Exercise:
Repeat each of the entries below word for word, line by line.

··· Records for this exercise ···

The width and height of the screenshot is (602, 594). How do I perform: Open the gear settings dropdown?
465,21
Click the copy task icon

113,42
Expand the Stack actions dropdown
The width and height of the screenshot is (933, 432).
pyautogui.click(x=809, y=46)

···

Solution to the exercise:
The width and height of the screenshot is (602, 594). How do I perform: Open the gear settings dropdown?
465,21
Click the copy task icon

113,42
Expand the Stack actions dropdown
The width and height of the screenshot is (933, 432).
pyautogui.click(x=809, y=46)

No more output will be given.